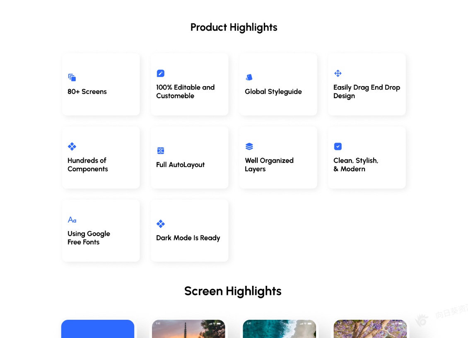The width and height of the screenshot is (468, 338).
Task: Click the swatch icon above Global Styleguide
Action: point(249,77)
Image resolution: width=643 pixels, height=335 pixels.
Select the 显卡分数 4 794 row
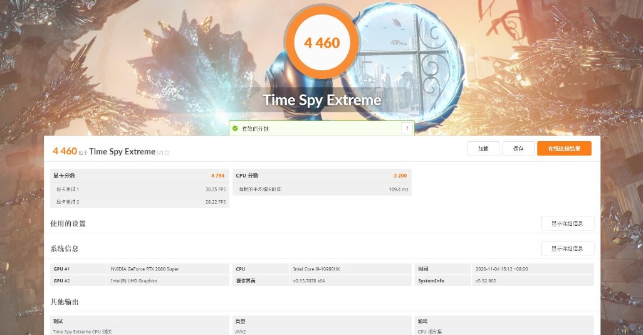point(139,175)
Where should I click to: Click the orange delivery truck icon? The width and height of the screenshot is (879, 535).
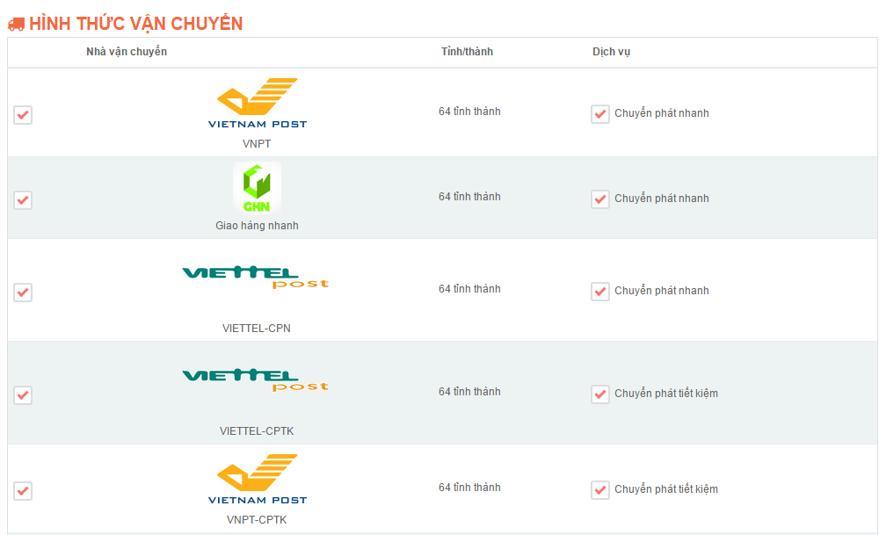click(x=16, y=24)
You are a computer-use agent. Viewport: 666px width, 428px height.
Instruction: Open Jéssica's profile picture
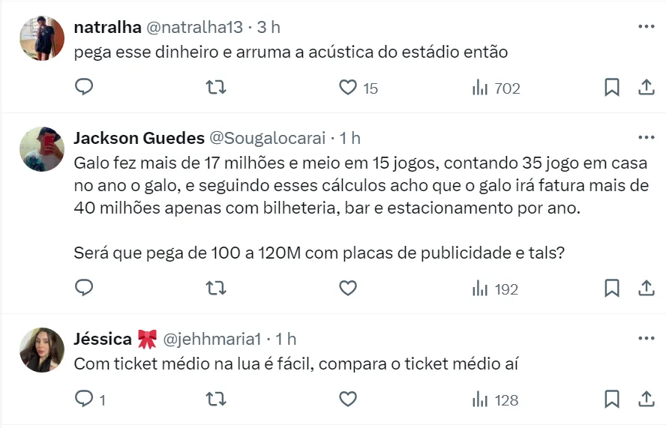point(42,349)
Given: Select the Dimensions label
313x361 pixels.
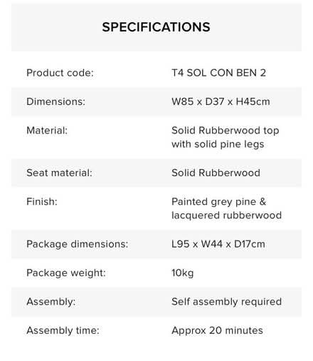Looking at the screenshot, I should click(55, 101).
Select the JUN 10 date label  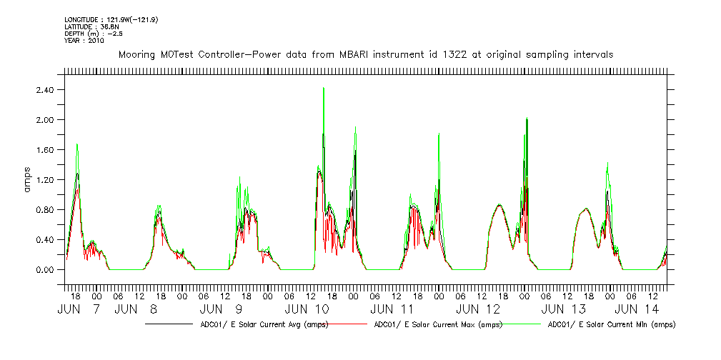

● **Problem to solve**: Everything from the line with "Instruction: Open Jéssica's profile picture" through the last line above should be reproduced exactly, both ends included; pictures must be omitted.

● **Response below**:
Instruction: Open Jéssica's profile picture
point(42,349)
Given: Select the Dimensions label
313x361 pixels.
Looking at the screenshot, I should click(55, 101).
Select the JUN 10 date label  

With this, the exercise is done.